Must have been 1977-78. On the glove box of Lee’s brand new VW bug, he’d painted a picture of a lightbulb and a bare foot, signifying his enjoyment of Canadian folk singer/songwriter Gordon Lightfoot. At a time when rock and roll was the be-all-end-all musically, I was intrigued at Lightfoot’s storytelling and easy delivery.
But who uses model paint to decorate the interior of a new car? That would be Lee.
Now an oldie but a goldie (off the charts, still in our hearts), Lightfoot celebrates over 40 years in the music business. He cut his teeth performing in Toronto’s fabled folk scene in 1960 and released his fist album five years later. Though his songs were covered extensively by Dylan, Cash and Presley, it wasn’t until “If You Could Read My Mind” topped the charts in 1971 that he emerged from obscurity in the U.S. and beyond. Lightfoot’s rich narrative style and timeless subject matter is eerily potent in his “Wreck of the Edmund Fitzgerald,” a chilly musical tribute to the worst maritime disaster in Great Lakes history.

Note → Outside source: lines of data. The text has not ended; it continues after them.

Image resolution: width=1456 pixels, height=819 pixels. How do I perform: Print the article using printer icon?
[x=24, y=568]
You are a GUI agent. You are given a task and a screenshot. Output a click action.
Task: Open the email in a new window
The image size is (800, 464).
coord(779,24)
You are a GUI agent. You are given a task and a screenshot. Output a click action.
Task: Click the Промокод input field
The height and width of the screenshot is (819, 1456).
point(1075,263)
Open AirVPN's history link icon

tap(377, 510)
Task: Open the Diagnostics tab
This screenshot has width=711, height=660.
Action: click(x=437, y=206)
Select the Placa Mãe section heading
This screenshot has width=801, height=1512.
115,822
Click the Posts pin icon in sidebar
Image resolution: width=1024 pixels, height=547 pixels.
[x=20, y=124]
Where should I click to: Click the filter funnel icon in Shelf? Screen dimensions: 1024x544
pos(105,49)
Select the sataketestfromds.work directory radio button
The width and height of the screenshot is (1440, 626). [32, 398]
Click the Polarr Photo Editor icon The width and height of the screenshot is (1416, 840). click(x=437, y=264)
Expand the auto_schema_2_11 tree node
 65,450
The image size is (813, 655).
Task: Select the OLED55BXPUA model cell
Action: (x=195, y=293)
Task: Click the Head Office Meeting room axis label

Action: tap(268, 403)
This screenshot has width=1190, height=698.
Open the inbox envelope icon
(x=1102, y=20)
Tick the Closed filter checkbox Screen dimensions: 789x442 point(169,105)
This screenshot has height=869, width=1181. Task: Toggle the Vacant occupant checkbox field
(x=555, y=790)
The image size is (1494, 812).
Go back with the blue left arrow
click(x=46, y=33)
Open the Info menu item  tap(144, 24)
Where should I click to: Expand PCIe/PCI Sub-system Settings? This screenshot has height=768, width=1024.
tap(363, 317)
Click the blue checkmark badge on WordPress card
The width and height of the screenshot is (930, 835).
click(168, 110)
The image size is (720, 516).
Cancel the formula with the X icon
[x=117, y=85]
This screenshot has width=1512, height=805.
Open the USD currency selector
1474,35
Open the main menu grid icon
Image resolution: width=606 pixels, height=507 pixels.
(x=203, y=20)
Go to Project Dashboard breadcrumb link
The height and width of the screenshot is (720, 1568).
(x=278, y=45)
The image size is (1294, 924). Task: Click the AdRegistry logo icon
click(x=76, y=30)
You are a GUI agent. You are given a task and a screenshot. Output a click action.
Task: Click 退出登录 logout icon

With numerous accolades under his belt (15 Juno Awards, five Grammy nominations, inducted 2004 into the Canadian Songwriters Hall of Fame), Lightfoot performs today with the strength of an accomplished master musician.
I ran into Lee last month during a short visit to California. While walking around downtown Santa Rosa recently, scaffolding had broken loose and crashed down upon him. Lee heard it coming and pressed against a brick wall to avoid the tumbling lumber and steel, but unfortunately, the debris crashed onto him and severed half of his foot. And despite his congenital analgia, for the first time in his life, Lee now feels pain, and lots of it.
“How’s your foot?” I asked as we sat down to eat.
“Missing,” he said. I’m not one to chide others, but I think Lee went a little too far this time honoring Gordon Lightfoot. What with his new light-foot and all.